===== DATA =====
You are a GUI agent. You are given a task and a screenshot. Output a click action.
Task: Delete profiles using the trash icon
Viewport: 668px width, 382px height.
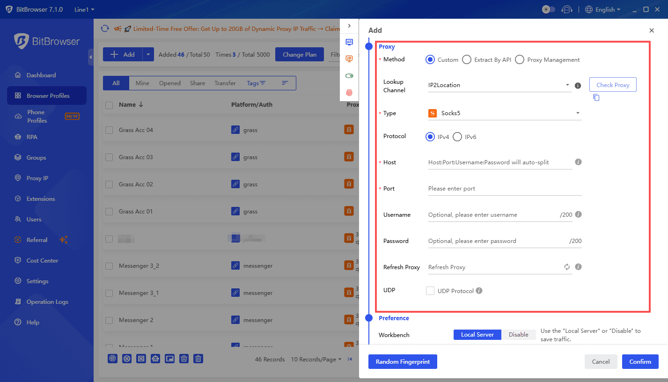(198, 359)
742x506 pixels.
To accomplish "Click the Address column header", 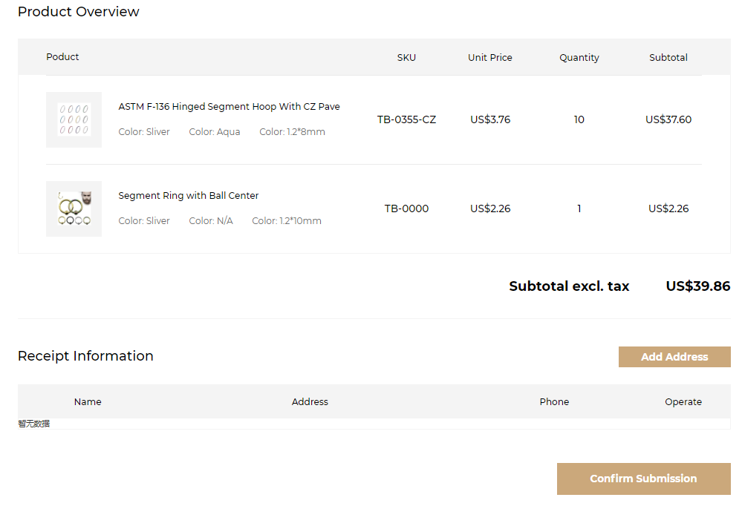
=====
» **WHAT THE TASK REQUIRES**: Could you repeat all of the entries exactly, without the pictures?

» **RESPONSE TO THE EXERCISE**:
You are a GUI agent. You are given a task and a screenshot. Output a click action.
Task: Delete profiles using the trash icon
Viewport: 668px width, 382px height.
(198, 359)
742x506 pixels.
To accomplish "Click the Address column header", 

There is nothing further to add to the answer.